🤖 AI Summary
Current spatial omics clustering methods often suffer from over-smoothing that blurs biological boundaries, reliance on pre-specified cluster numbers, and a lack of effective multi-omics integration mechanisms. To address these limitations, this work proposes BaySC—a Bayesian inference–based spatial clustering framework that uniquely integrates a mixture of finite mixtures (MFM) model with a Markov random field (MRF) to automatically infer the number of spatial domains while preserving local spatial consistency. Furthermore, BaySC introduces an interpretable weighted log-likelihood fusion strategy to quantify the contribution of each omics modality to the resulting tissue atlas. Extensive experiments on ten single-modality and two multi-modality datasets demonstrate that BaySC significantly outperforms existing methods in both clustering accuracy and preservation of spatial topology, as measured by the spARI metric.
📝 Abstract
Spatial domain identification requires jointly modeling molecular signatures and physical coordinates, yet current tools frequently over-smooth biological boundaries, require user-specified cluster numbers, and lack principled multimodal integration. We introduce BaySC, an integrative Bayesian spatial clustering framework for spatial domain identification. BaySC inherently learns the true number of spatial domains from the data by employing a Mixture of Finite Mixtures (MFM) prior. Tissue topology is modeled via a Markov Random Field (MRF) applied to discrete cellular assignments, a strategy that enforces local spatial coherence without distorting the underlying gene expression features.
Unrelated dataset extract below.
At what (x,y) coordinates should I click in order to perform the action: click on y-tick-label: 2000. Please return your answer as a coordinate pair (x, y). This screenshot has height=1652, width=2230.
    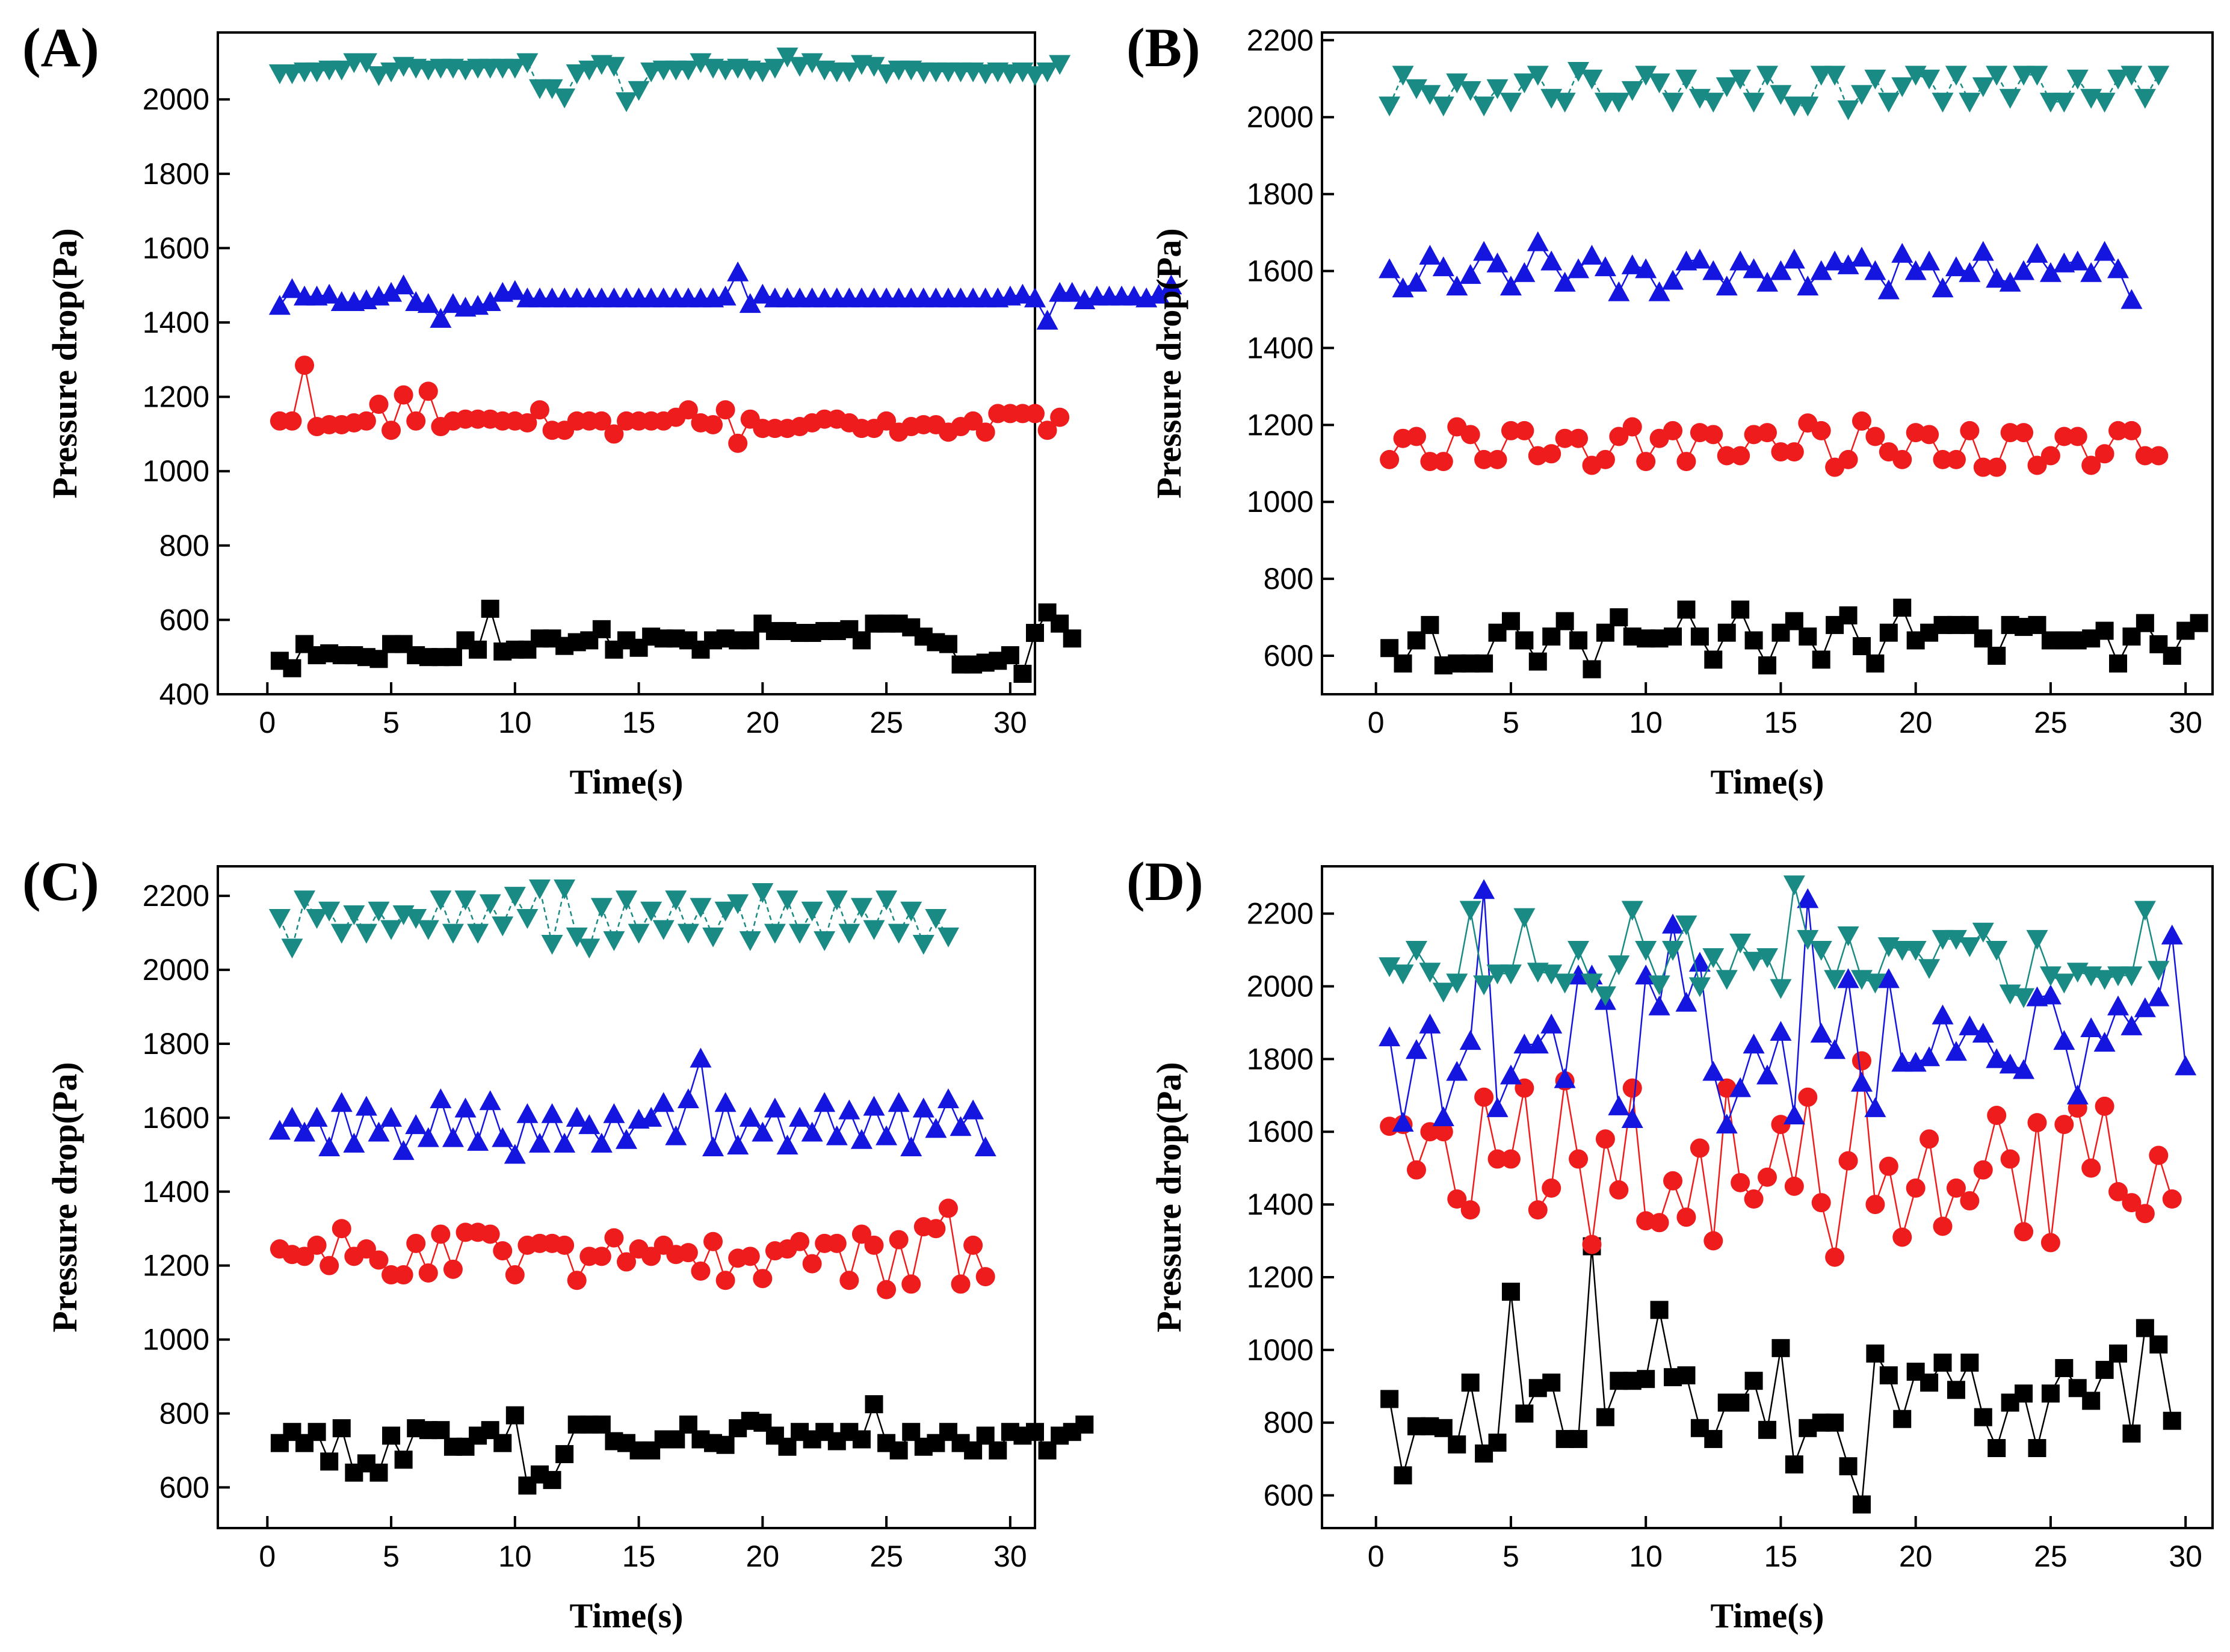
    Looking at the image, I should click on (1280, 986).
This enables BaySC to accurately map contiguous tissue layers as well as geographically scattered, transcriptionally identical cell populations. Furthermore, BaySC handles spatial multi-omics data through a weighted log-likelihood fusion mechanism executed via Gibbs sampling. This approach assigns interpretable weights to each modality, allowing users to quantify the biological relevance of different data layers to the final tissue map. Validated across ten single-modal spatial transcriptomics and two spatial multi-omics datasets, BaySC yields highly interpretable probabilistic outputs. It demonstrates competitive accuracy on standard clustering metrics and consistently outperforms existing tools in preserving spatial topography, as measured by spatially-aware Adjusted Rand Index (spARI).